> Problem requirements
In the records below, tally every line containing "input". Report only the total.
+++ Supplied material
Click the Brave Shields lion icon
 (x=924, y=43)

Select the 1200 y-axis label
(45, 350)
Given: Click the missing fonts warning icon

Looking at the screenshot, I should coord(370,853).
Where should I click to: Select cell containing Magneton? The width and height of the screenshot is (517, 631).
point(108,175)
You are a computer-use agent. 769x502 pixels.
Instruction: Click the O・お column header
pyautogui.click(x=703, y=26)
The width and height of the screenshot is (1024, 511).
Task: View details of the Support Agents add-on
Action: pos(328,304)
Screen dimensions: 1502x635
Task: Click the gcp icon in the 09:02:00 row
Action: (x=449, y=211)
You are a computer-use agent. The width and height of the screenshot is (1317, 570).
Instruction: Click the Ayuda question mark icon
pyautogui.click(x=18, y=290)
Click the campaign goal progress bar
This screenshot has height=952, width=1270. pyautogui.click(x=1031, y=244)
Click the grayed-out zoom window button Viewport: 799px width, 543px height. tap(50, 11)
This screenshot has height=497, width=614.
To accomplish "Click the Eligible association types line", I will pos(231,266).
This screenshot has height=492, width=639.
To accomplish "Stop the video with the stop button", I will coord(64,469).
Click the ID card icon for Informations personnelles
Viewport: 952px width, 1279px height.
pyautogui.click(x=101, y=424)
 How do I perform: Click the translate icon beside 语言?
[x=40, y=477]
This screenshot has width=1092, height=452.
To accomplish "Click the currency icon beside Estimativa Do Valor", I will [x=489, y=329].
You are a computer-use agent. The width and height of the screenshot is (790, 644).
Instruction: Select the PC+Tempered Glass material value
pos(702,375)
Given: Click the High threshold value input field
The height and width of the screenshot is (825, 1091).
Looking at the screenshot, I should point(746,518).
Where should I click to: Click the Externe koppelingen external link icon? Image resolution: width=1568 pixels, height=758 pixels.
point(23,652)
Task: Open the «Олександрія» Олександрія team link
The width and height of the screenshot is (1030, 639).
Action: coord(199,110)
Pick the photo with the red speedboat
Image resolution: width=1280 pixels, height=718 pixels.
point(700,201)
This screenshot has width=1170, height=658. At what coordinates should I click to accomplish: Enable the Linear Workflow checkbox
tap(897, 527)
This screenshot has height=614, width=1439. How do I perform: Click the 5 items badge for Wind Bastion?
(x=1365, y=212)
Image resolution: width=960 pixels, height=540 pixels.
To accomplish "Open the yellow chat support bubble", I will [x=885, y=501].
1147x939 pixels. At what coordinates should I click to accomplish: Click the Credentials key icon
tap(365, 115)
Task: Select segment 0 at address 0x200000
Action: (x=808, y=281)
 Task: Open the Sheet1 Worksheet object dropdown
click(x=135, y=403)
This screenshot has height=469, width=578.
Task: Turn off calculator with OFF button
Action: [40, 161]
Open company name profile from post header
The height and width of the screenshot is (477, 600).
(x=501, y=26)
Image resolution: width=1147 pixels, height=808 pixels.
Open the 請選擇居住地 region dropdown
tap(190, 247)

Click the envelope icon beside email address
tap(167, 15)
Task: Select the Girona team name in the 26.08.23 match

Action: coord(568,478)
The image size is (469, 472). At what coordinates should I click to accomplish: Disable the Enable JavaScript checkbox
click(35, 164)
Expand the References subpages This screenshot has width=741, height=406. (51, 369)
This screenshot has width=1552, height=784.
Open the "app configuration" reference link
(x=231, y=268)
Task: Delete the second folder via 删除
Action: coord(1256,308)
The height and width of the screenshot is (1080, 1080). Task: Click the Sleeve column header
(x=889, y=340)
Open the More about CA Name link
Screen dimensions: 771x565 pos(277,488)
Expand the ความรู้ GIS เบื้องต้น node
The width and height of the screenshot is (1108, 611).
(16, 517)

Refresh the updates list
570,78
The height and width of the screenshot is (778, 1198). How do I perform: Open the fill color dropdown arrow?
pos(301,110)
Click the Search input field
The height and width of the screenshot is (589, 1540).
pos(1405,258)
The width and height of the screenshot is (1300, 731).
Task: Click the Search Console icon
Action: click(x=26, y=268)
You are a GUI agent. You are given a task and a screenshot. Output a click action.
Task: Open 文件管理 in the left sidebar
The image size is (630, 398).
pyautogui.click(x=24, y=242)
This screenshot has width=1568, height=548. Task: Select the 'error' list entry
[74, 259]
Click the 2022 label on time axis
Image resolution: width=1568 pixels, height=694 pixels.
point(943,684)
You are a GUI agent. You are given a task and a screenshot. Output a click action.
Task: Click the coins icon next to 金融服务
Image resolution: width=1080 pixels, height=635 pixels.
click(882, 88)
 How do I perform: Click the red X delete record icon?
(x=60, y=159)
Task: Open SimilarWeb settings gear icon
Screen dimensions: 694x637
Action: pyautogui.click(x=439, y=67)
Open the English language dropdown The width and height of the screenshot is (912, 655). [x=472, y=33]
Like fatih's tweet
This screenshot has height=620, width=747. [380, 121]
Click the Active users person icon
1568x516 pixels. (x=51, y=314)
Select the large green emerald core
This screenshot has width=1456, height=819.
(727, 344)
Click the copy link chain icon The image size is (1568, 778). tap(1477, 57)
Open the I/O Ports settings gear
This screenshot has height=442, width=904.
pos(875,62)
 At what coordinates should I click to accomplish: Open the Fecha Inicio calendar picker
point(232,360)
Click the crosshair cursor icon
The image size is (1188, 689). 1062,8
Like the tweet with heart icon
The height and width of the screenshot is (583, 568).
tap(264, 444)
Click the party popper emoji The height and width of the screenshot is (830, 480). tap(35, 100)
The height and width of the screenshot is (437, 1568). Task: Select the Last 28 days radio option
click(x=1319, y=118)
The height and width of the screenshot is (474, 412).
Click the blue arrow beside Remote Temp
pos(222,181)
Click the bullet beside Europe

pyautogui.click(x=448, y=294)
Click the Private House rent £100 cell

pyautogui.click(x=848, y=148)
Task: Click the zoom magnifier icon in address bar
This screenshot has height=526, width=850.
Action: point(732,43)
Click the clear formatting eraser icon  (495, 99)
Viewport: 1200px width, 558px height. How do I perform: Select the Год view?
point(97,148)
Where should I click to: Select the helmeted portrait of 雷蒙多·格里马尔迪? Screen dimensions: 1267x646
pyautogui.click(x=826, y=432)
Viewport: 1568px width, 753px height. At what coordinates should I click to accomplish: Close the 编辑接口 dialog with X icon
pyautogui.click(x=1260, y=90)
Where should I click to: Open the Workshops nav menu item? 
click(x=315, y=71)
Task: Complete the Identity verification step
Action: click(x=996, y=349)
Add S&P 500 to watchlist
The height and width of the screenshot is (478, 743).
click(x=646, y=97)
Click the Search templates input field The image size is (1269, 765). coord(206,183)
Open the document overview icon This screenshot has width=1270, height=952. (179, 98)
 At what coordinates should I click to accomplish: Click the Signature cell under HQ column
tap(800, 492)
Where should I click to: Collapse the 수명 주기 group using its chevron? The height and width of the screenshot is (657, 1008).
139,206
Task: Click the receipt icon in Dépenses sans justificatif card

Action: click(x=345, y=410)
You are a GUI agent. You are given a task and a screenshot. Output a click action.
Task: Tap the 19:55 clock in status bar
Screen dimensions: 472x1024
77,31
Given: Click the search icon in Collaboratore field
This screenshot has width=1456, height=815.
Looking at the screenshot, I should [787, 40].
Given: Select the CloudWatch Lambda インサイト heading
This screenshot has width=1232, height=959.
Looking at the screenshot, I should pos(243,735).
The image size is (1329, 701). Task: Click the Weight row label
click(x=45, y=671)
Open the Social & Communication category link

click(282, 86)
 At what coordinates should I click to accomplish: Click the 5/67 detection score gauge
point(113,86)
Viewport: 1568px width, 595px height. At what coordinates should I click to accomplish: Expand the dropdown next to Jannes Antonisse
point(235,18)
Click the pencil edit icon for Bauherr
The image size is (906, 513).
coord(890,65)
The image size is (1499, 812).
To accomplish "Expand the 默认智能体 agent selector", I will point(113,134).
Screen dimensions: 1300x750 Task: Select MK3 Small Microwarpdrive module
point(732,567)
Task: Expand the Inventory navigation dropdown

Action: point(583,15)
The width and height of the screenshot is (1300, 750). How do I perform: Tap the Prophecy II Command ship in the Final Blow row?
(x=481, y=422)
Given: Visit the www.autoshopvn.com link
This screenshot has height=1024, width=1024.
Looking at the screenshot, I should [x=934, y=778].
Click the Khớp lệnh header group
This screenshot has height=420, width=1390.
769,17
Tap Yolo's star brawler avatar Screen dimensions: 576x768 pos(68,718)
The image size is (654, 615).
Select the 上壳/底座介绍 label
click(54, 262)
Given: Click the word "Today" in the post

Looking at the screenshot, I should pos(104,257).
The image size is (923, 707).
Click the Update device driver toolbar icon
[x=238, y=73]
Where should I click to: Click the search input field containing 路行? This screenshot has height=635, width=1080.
++++++
> Response
4